Saved entries
★ ★ ★
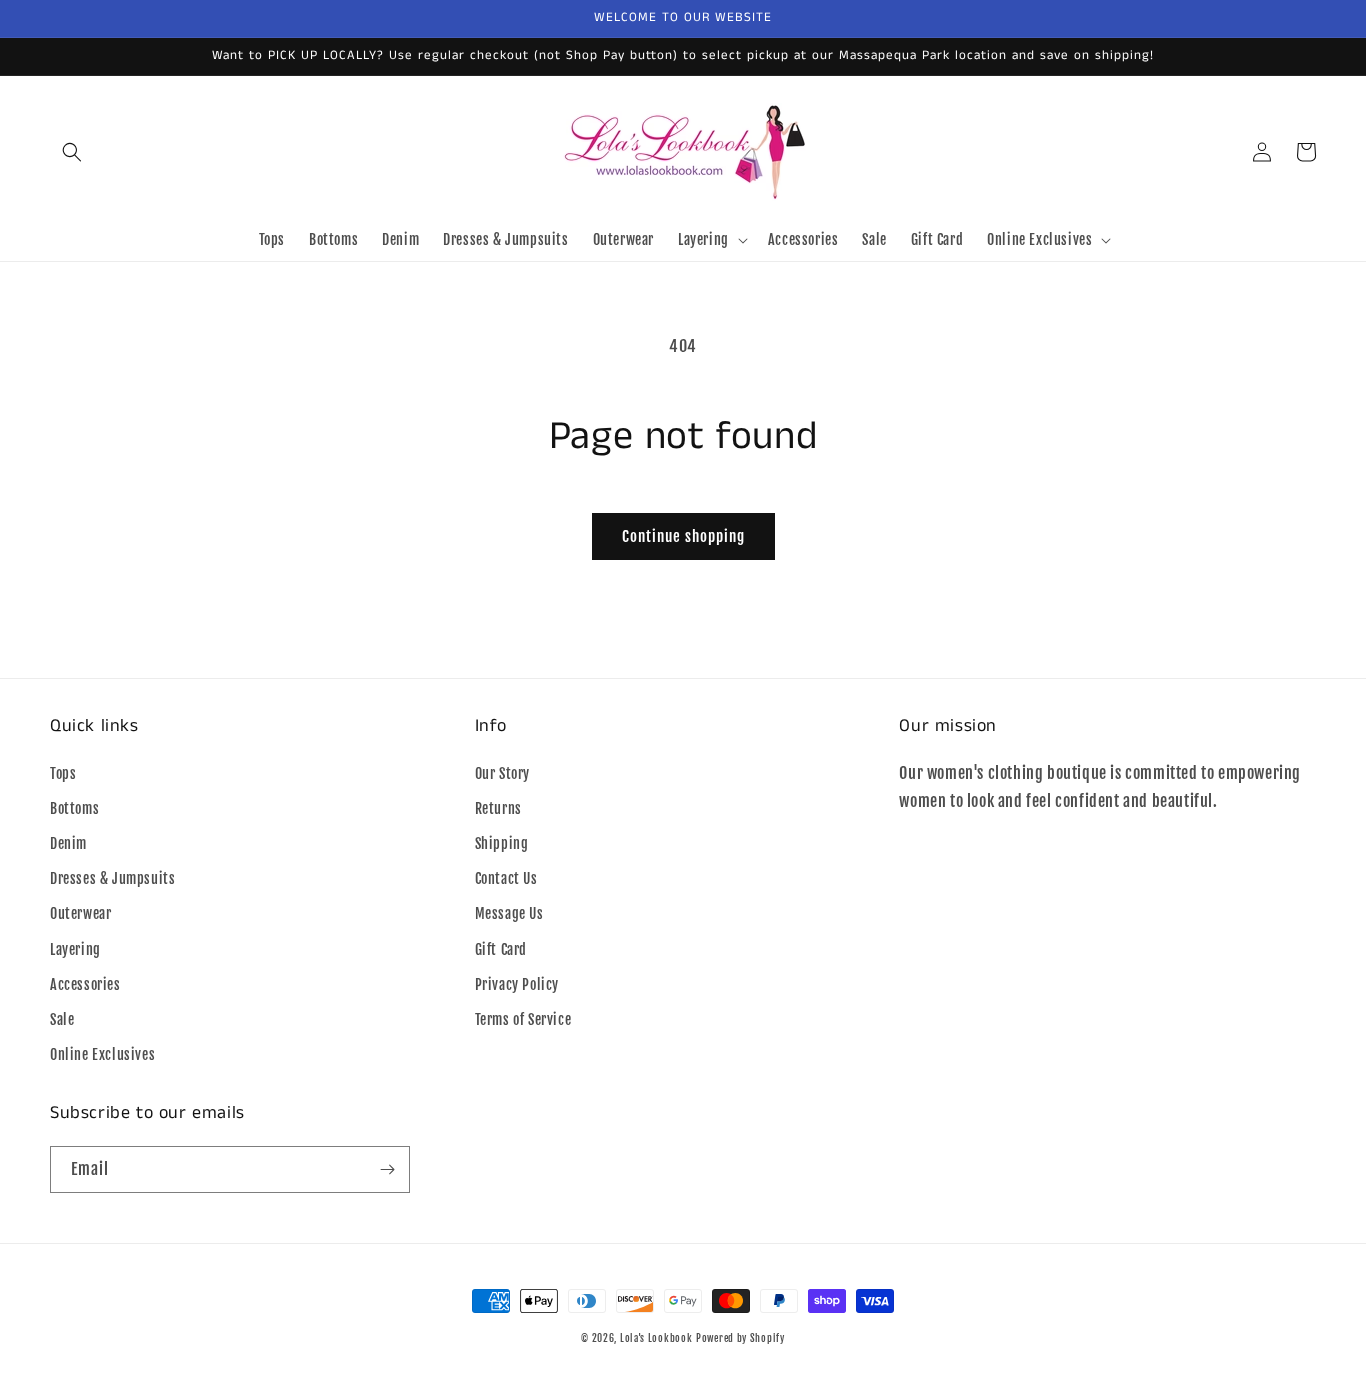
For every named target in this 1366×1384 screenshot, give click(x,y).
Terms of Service (523, 1019)
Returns (498, 808)
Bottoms (74, 808)
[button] (72, 152)
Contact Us (506, 878)
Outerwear (80, 913)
★ ★ ★
(DIRECTIONS FOR THIS TASK)
The entries need to be restated exactly, and their pictures left out.

(ANSWER FOR THIS EXERCISE)
For every named target in this 1366×1384 screenshot, give click(x,y).
Terms of Service (523, 1019)
Returns (498, 808)
Bottoms (74, 808)
[button] (72, 152)
Contact Us (506, 878)
Outerwear (80, 913)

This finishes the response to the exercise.